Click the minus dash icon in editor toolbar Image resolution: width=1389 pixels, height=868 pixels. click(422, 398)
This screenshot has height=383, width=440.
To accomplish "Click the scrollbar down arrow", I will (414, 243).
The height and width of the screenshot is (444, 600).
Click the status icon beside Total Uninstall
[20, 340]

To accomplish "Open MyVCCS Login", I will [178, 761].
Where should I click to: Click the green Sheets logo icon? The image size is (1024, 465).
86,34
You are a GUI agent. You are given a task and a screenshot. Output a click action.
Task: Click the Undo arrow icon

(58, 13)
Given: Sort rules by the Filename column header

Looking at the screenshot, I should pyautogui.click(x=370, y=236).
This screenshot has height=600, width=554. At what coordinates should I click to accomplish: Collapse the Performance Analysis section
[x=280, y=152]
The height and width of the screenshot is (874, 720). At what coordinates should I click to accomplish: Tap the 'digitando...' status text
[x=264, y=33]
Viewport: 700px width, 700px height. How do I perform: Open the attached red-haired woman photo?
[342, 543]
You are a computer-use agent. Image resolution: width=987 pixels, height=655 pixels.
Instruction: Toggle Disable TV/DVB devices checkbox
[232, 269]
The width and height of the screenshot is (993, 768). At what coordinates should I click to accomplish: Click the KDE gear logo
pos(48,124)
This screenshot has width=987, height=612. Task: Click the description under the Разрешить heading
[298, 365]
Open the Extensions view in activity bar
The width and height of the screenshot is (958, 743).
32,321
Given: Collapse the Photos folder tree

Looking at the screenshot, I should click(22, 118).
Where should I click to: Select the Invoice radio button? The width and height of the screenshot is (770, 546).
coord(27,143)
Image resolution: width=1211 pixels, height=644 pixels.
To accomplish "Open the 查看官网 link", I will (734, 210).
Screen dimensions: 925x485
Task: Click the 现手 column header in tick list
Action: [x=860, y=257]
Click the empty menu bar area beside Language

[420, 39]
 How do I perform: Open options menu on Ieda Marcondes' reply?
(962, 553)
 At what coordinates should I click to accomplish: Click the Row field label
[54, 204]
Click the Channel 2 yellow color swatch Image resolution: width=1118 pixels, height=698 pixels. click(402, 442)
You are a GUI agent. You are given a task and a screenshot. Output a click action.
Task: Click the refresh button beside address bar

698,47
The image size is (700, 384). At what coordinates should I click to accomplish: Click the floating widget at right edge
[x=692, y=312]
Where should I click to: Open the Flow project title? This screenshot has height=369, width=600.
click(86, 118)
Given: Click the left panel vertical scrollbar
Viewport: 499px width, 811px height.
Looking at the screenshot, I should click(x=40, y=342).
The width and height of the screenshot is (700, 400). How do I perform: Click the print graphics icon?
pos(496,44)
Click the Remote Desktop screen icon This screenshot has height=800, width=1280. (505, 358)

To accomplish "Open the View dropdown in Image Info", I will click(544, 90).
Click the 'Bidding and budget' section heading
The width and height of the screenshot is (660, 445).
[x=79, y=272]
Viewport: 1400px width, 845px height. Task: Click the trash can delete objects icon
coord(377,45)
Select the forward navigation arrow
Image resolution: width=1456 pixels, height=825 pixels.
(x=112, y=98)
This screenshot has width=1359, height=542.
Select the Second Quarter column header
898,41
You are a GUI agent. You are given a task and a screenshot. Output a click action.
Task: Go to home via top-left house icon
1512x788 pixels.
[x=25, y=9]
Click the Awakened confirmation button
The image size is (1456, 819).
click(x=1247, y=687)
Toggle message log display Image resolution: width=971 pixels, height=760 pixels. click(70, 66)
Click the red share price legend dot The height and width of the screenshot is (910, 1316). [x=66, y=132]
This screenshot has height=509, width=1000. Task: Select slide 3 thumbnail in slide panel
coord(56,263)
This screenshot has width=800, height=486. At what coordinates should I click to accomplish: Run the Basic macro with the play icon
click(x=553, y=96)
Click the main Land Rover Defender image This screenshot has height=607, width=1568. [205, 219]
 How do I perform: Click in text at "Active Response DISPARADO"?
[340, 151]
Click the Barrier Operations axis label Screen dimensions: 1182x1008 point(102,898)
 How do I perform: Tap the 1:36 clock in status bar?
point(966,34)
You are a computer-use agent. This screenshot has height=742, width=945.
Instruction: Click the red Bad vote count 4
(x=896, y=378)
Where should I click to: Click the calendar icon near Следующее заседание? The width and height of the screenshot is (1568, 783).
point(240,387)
-- -- --
# ASSIGNED TASK
Everything from the line with "Viewport: 499px width, 811px height." through the line with "Click the Remote" should be written out exactly as it appears above, end lines included, and nothing outside that range.

# EXERCISE OUTPUT
Viewport: 499px width, 811px height.
Looking at the screenshot, I should click(x=40, y=342).
The width and height of the screenshot is (700, 400). How do I perform: Click the print graphics icon?
pos(496,44)
Click the Remote Desktop screen icon This screenshot has height=800, width=1280. (505, 358)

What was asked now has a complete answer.